BY Sunday, the toll from New Zealand's Christchurch massacre had reached 50.
The grief for those injured and killed, including children, remains palpable as Australians come to grips with the fact that a native of our country was the alleged perpetrator of such a callous, inhuman level of violence.
In the days that followed, politicians and police in Australia grappled to find the right words.
New Zealand Prime Minister Jacinda Ardern told her people they were "united in their grief" and assured them the true character of their nation was the response rather than the attack itself.
The border between our two nations has temporarily been replaced with an empathy and a shared horror at what has reached our relatively isolated corner of the world.
Prime Minister Scott Morrison said perpetrators of this type "don't deserve names".
"Names imply some sort of humanity and I struggle to see how anyone who would engage in this sort of hate and violence is human," he said.
"That sort of hateful thinking has just reaped murder and misery on a peaceful people just going about their practice of faith on a Friday."
Our nation can feel isolated, and therefore protected from the atrocities that happen across the seas.

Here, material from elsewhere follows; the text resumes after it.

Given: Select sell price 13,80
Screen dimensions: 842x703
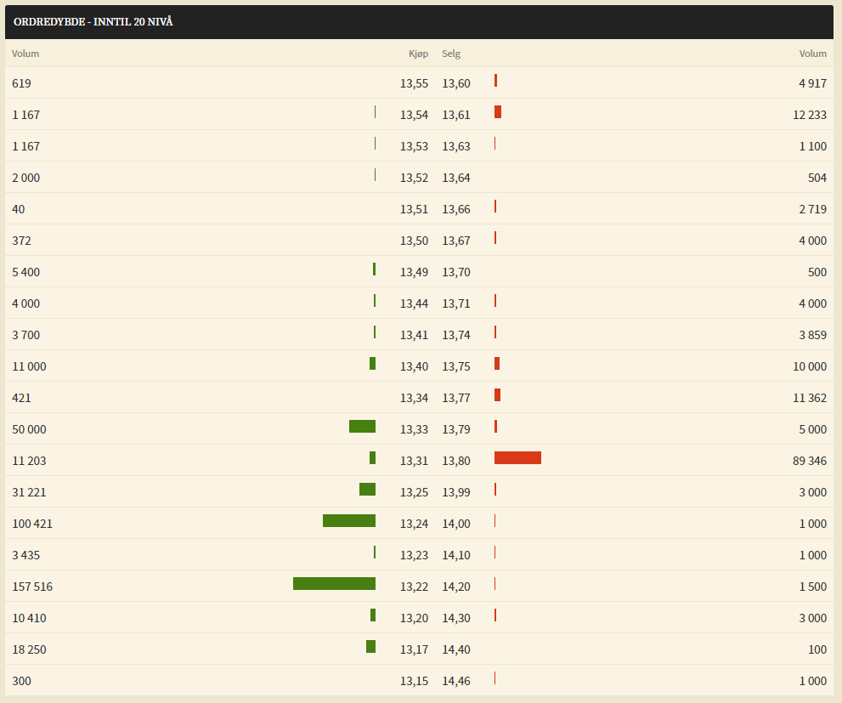Looking at the screenshot, I should coord(456,461).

Until Friday afternoon, New Zealanders likely felt the same way.
"Not only are New Zealanders our close friends and often family, but we share the same proud values of freedom, diversity and democracy," NSW Premier Gladys Berejiklian said on Saturday.
"An attack on one section of the community is an attack on us all."

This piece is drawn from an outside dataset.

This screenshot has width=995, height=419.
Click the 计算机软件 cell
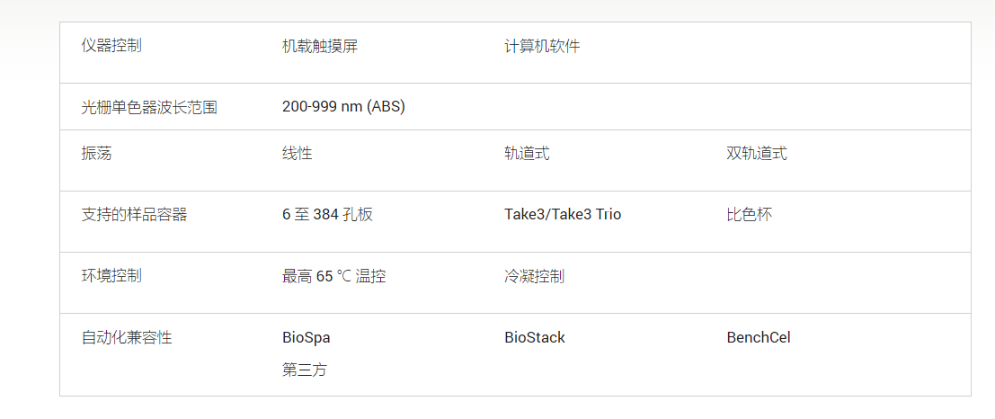point(542,47)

Others, including Senator Fraser Anning, have been slapped down comprehensively by all sides of politics after attempting to widen the cracks and divisions that apparently motivated the misguided perpetrators to forego mercy and basic humanity.

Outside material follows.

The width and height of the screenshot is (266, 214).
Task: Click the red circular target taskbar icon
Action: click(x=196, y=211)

"Australians will be utterly ashamed of this racist man," British Home Secretary Sajid Javid said of Mr Anning.
"In no way does he represent our Australian friends."
The dog-whistles that have shifted into our public discourse, both national and international, do little to bring people together in anything but opposition to others.
Nothing that happens now can undo the horrors of Friday or the loss of those families whose loved ones were in solemn prayer at Masjid Al Noor and Linwood.
All we can decide is the legacy of these horrors.
To put it plainly, we must choose whether these horrors divide us further or our shared revulsion that someone could commit them draws us closer.
Surely it is best to remember the victims first, and the perpetrator only as a misguided and cautionary vision of what emphasising difference and division over similarity and solidarity reaps.
Australians certainly have more in common with those killed in New Zealand than the native of this country who allegedly pulled the trigger. Offering a fair go for all is how we can prove that daily.